EXERCISE INSTRUCTIONS. Retype the rows below word for word, starting at the line that contains "Where should I" and ending at the last of the rows, and leave the pictures out of your answer.

EXERCISE INPUT.
• • • • •
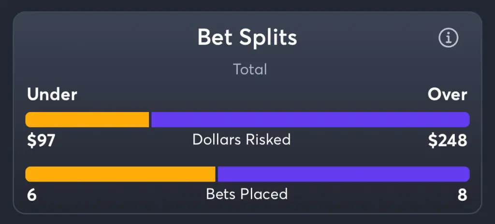This screenshot has width=495, height=224.
Task: Click the $248 amount
Action: pyautogui.click(x=448, y=140)
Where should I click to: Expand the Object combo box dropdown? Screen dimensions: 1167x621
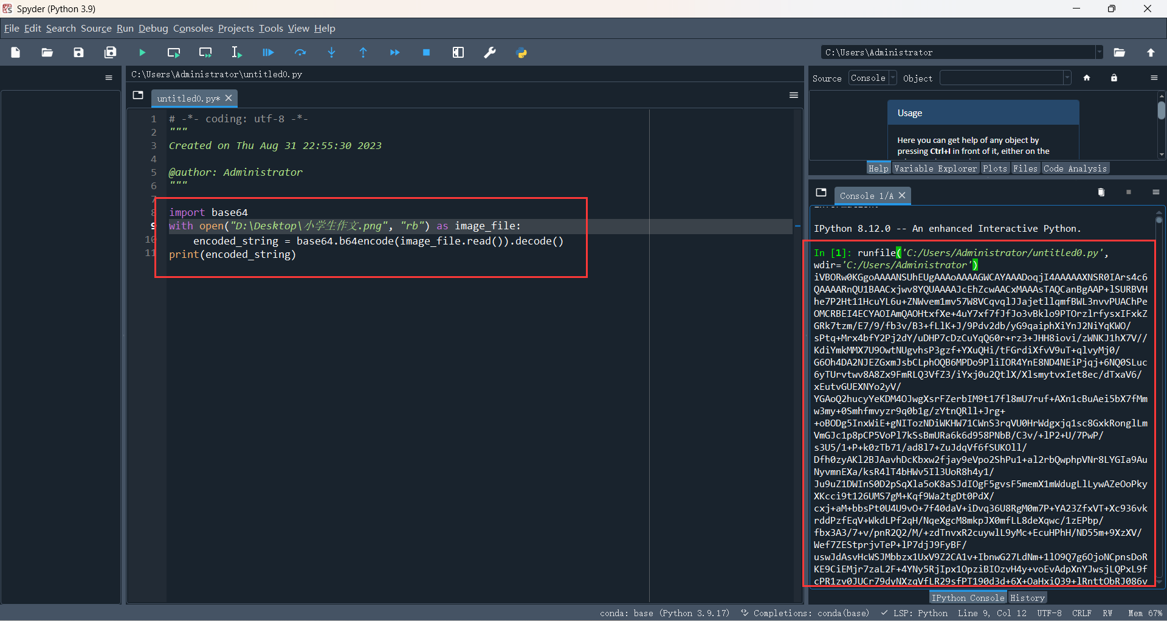[x=1067, y=78]
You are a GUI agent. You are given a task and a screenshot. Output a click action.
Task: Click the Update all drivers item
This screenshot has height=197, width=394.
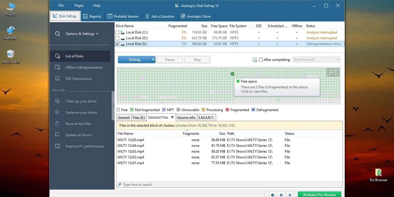point(78,135)
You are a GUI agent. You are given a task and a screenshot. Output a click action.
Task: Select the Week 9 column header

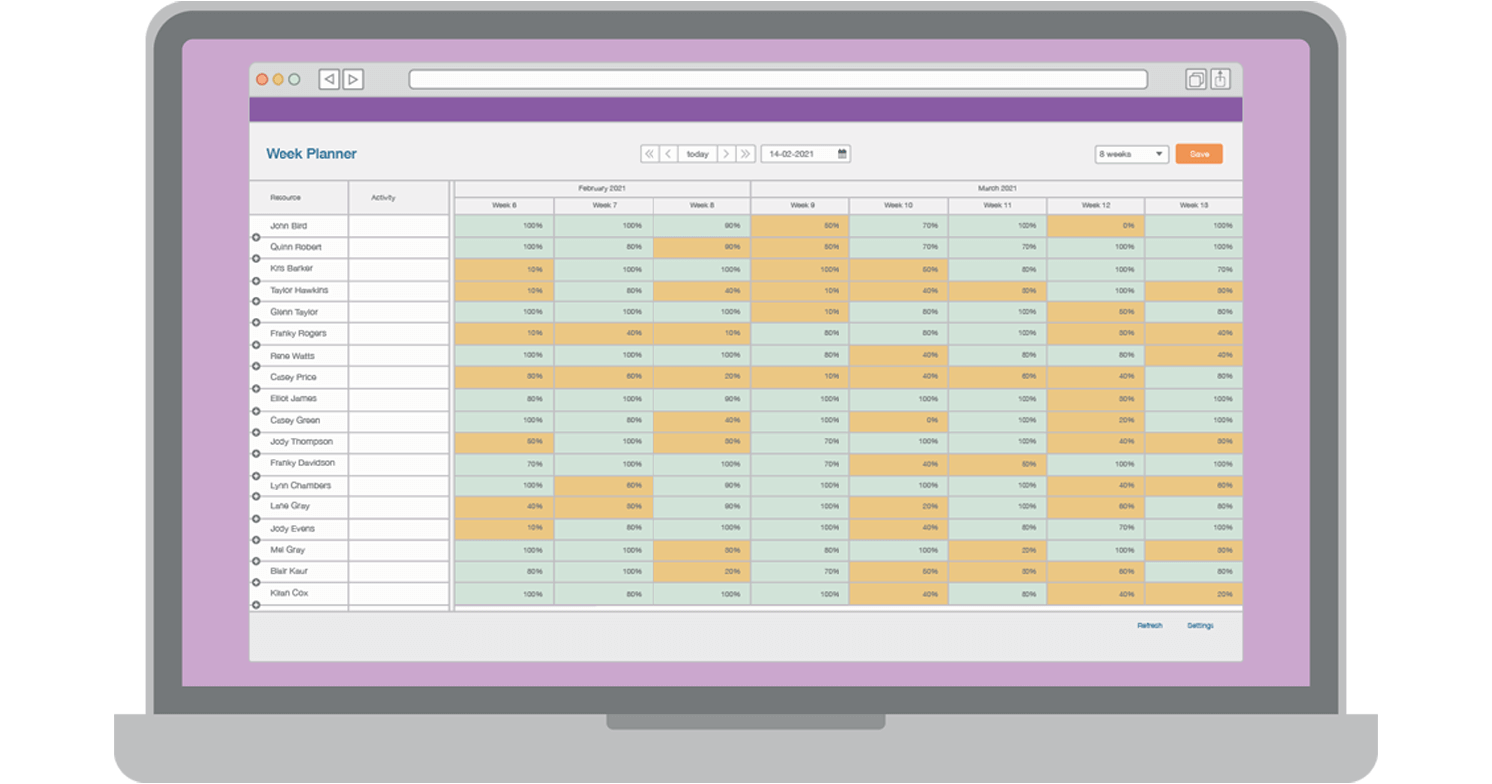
• • • • •
EXERCISE RESULT.
Where should I click to: Expand the Object combo box dropdown? Screen dimensions: 1167x621
[x=1067, y=78]
You are a GUI agent. You are given a task and a screenshot. Output a click action.
Task: Click the Update all drivers item
This screenshot has height=197, width=394.
point(78,135)
You are a GUI agent. You are given a task and a screenshot. Output a click action.
Task: Select the Week 9 column header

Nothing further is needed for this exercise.